Prove directly and indirectly $\displaystyle x<1$ then $\displaystyle x^2=>1$
for direct proof I arrived at
$\displaystyle x^2 = \frac{r-1}{r}$
For indirectly I need some help.. a nudge in the right direction.
If $\displaystyle x < 1$, then $\displaystyle x^2 = x \times x = (-1 \times -x) \times (-1 \times -x) = -x \times -x$. Since $\displaystyle x < 1$, $\displaystyle -x > 1$, and thus $\displaystyle -x \times -x > 1$.
By the way, your statement is false. If $\displaystyle x < 1$, then $\displaystyle x^2 > 1$, and $\displaystyle x^2 \neq 1$.
It is not "false" but it is unnecessary to write that $\displaystyle x^2 \bold{=}> 1$ since $\displaystyle x^2 \neq 1$. In some situations, adding a value for a variable can be viewed as an error.

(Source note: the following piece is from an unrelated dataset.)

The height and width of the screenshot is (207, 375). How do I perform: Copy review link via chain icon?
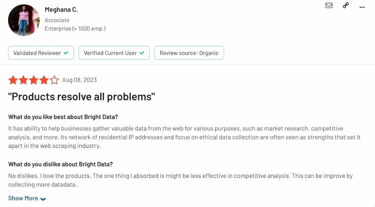coord(346,5)
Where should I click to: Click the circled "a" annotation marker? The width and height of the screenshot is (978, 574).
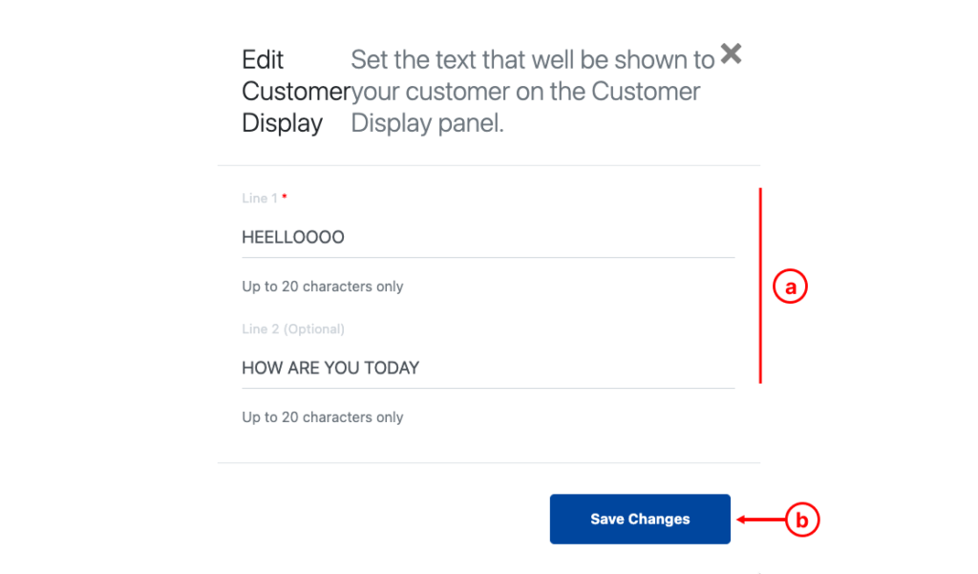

I was just pointing that out.Prove directly and indirectly $\displaystyle x < 1$ then $\displaystyle x^2 => 1$
Let's see if we can make some order here: do you want to prove that $\displaystyle x<1\Longrightarrow x^2\geq 1$ ?? This, of course, is false: just take $\displaystyle x=\frac{1}{2}\,,\,\,x^2=\frac{1}{4}<1$ ...
But this is trivial, so I wonder what did you really mean...
Tonio
$\displaystyle x<-1\ \Rightarrow\ x^2>1$
Since if $\displaystyle 0<x<1\ \Rightarrow\ x^2<1$
$\displaystyle x=\frac{a}{b},\ a<b,\ x^2=\frac{a^2}{b^2}$
$\displaystyle a<b\ \Rightarrow\ a^2<b^2\ if\ a,b>0\ \Rightarrow\ \frac{a^2}{b^2}<1$
However, if $\displaystyle x<-1,\ x=-\frac{b}{a},\ a<b$